:: BRIEF ::
Write out only the opening lines of the entries, through the line with "Given: Check the checkbox on the cyan row".

Entries taken from a collection:
● ● ● ● ● ● ●

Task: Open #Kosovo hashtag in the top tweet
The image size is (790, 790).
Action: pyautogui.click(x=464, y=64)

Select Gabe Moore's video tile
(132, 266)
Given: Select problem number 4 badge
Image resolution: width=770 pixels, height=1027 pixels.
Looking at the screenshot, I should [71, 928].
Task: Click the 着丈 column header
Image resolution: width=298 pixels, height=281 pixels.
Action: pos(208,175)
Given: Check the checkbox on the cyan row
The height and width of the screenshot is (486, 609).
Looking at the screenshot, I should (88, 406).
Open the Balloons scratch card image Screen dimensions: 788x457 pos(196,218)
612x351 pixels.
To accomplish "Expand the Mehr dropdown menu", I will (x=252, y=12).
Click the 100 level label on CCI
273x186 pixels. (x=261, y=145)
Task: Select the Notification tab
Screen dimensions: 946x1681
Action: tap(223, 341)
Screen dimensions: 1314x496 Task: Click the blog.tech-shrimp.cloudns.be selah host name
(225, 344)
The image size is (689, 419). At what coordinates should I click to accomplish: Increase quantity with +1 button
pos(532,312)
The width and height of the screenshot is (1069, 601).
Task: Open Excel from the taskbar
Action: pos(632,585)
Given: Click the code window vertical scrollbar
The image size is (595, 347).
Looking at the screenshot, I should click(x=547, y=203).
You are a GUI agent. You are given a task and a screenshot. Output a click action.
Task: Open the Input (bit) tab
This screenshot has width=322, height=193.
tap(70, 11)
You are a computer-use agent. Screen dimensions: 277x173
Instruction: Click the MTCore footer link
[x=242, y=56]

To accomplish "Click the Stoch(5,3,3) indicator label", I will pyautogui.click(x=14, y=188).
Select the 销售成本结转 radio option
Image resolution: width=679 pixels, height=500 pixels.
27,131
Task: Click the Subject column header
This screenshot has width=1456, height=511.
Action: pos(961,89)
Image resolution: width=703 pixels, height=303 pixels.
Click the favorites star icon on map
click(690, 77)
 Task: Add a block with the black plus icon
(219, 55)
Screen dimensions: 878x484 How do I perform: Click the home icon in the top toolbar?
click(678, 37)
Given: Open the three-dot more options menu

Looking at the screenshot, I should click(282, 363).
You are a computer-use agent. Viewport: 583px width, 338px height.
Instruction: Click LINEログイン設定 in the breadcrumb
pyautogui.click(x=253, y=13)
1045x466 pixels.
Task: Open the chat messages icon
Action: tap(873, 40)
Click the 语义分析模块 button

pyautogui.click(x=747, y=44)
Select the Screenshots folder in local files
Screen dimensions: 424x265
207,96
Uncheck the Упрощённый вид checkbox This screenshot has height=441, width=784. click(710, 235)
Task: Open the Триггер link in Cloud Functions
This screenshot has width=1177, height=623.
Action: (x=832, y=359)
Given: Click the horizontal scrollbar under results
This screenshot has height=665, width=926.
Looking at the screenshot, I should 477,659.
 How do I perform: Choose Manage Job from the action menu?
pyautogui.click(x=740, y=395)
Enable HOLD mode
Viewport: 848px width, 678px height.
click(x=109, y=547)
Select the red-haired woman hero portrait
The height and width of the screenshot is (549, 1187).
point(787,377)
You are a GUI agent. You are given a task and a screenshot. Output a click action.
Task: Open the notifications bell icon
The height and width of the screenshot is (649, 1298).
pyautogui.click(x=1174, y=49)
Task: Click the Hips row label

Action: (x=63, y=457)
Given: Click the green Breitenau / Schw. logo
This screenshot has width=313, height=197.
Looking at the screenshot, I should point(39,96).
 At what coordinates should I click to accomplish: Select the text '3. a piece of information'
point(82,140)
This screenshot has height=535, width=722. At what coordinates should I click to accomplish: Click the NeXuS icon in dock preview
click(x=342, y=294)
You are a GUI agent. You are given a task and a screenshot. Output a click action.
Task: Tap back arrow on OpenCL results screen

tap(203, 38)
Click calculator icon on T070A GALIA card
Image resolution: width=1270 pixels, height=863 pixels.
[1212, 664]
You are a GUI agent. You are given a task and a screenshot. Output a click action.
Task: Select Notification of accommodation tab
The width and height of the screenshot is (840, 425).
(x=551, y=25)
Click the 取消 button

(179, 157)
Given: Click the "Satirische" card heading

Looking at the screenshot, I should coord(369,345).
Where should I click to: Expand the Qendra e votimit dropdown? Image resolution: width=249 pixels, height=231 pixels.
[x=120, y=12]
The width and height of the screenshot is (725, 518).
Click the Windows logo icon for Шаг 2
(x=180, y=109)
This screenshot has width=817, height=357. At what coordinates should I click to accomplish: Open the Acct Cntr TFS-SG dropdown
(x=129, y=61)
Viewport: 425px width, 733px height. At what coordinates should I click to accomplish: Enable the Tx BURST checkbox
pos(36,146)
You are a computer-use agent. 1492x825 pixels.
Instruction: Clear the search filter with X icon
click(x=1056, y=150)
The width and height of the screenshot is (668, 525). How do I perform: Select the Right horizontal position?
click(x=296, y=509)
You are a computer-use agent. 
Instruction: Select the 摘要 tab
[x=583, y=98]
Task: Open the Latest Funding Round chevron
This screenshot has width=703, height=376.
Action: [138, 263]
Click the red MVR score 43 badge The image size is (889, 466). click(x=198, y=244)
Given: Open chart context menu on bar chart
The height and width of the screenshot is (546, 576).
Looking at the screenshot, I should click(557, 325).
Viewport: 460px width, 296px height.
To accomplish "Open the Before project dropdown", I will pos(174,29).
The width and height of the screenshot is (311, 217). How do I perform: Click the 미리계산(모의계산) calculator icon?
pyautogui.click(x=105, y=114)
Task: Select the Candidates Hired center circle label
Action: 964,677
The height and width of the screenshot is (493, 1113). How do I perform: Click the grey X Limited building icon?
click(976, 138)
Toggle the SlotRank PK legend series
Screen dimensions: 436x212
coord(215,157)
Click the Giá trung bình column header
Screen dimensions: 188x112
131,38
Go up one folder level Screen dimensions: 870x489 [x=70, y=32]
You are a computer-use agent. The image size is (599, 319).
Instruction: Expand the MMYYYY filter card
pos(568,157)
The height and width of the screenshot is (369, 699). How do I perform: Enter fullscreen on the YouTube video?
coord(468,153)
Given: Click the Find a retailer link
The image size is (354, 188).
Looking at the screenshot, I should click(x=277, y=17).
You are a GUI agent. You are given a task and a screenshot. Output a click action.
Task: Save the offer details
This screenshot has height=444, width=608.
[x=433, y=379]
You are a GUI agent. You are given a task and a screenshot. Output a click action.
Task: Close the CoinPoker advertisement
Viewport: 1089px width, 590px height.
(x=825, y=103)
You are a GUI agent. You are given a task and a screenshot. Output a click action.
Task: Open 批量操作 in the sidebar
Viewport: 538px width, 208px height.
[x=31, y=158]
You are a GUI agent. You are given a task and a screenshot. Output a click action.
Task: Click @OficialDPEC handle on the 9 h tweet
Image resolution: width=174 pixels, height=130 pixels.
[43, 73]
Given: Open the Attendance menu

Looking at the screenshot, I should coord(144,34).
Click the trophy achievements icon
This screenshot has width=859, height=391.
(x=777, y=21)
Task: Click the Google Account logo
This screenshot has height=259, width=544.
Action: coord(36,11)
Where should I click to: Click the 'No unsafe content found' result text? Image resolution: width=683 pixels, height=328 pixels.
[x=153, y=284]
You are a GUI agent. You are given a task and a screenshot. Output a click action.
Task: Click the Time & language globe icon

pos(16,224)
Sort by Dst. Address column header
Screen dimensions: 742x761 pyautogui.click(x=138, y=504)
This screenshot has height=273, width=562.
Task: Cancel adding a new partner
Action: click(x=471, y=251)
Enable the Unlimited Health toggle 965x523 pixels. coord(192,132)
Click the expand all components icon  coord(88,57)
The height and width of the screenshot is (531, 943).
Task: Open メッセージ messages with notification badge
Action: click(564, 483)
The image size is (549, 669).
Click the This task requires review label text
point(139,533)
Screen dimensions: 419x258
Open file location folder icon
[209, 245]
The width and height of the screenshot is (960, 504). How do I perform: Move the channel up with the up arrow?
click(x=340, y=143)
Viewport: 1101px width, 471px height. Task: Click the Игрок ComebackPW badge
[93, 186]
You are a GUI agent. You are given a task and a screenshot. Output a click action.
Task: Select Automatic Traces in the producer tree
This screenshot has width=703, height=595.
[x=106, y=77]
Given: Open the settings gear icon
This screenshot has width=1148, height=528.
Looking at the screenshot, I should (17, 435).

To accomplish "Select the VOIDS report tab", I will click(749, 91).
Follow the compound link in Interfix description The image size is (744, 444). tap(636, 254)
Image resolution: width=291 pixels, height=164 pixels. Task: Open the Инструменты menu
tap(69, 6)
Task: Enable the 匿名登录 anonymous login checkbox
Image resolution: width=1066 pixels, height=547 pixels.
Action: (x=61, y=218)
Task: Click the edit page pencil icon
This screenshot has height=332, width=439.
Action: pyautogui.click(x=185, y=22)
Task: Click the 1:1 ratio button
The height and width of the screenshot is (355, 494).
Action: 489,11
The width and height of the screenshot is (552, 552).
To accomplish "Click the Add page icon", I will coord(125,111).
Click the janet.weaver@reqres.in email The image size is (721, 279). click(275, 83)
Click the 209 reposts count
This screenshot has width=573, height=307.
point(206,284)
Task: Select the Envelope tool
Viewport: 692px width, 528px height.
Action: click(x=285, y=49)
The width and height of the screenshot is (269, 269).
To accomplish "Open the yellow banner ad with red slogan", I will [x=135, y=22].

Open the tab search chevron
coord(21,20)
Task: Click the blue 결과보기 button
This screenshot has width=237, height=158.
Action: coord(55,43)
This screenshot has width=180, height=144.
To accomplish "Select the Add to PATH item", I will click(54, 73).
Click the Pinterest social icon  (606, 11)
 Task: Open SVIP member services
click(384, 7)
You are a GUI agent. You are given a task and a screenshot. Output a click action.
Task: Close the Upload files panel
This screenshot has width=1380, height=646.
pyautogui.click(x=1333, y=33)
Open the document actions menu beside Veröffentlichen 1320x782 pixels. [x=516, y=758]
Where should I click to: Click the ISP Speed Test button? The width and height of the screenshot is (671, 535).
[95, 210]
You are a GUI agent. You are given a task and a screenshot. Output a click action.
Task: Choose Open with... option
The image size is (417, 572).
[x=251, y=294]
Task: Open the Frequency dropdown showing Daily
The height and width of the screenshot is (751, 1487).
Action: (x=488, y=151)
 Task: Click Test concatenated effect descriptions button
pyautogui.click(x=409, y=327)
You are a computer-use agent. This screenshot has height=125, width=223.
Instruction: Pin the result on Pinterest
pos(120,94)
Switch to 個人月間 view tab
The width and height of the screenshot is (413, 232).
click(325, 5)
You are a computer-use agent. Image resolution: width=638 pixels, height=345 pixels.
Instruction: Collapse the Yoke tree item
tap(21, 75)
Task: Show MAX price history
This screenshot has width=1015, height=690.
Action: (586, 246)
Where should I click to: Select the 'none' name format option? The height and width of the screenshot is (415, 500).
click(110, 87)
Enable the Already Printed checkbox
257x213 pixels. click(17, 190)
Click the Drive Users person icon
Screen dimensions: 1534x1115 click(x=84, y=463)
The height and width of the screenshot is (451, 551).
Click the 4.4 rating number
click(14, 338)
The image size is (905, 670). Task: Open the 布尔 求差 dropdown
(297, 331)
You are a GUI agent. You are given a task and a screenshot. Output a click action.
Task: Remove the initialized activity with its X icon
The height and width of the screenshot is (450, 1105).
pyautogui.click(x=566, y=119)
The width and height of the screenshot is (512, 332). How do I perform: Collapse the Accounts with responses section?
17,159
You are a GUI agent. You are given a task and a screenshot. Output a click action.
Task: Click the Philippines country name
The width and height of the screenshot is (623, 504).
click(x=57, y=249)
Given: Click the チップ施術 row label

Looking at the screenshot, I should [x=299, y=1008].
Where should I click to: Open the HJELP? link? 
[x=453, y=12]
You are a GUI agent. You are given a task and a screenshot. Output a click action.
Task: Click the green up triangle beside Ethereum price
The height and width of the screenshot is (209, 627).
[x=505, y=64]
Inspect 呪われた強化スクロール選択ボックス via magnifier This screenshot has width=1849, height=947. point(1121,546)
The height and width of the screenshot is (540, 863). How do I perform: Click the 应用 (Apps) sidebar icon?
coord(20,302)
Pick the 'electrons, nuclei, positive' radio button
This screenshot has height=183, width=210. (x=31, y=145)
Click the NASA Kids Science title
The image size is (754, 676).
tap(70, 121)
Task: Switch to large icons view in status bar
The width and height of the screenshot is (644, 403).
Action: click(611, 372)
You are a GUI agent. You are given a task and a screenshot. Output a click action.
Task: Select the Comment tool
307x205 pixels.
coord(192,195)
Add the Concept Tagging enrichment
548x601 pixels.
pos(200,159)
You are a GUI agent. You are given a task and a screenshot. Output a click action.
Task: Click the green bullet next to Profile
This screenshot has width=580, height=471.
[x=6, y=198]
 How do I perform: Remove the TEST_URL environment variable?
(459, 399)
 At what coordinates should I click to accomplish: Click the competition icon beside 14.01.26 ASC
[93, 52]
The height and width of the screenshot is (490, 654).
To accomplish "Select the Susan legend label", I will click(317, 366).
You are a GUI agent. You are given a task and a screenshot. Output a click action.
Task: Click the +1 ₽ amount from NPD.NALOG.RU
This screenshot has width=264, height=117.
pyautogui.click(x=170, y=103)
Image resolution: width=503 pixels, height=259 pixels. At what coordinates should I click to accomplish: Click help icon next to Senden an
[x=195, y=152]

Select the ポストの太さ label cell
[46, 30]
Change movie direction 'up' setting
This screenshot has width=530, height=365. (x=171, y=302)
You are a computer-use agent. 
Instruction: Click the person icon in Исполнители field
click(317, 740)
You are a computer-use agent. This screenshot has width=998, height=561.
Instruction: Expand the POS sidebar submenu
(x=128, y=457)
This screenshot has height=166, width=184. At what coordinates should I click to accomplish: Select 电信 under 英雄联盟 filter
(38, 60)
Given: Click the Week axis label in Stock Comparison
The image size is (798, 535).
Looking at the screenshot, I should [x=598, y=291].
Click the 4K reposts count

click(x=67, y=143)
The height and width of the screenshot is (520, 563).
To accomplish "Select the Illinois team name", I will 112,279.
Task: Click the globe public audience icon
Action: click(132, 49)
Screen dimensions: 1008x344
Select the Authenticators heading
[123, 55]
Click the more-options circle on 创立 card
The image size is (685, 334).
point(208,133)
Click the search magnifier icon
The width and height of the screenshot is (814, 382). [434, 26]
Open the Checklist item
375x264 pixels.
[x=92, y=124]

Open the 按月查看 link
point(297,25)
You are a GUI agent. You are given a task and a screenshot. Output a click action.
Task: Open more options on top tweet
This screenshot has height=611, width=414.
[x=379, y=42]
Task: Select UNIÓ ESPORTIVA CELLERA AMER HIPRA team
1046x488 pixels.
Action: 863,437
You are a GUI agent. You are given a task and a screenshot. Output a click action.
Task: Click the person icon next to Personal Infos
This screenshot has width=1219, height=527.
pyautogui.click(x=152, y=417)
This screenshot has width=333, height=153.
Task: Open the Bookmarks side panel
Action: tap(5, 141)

● ● ● ● ● ● ●

:: YOUR RESPONSE ::
Task: Open #Kosovo hashtag in the top tweet
The image size is (790, 790).
Action: pyautogui.click(x=464, y=64)

Select Gabe Moore's video tile
(132, 266)
Given: Select problem number 4 badge
Image resolution: width=770 pixels, height=1027 pixels.
Looking at the screenshot, I should [71, 928].
Task: Click the 着丈 column header
Image resolution: width=298 pixels, height=281 pixels.
Action: pos(208,175)
Given: Check the checkbox on the cyan row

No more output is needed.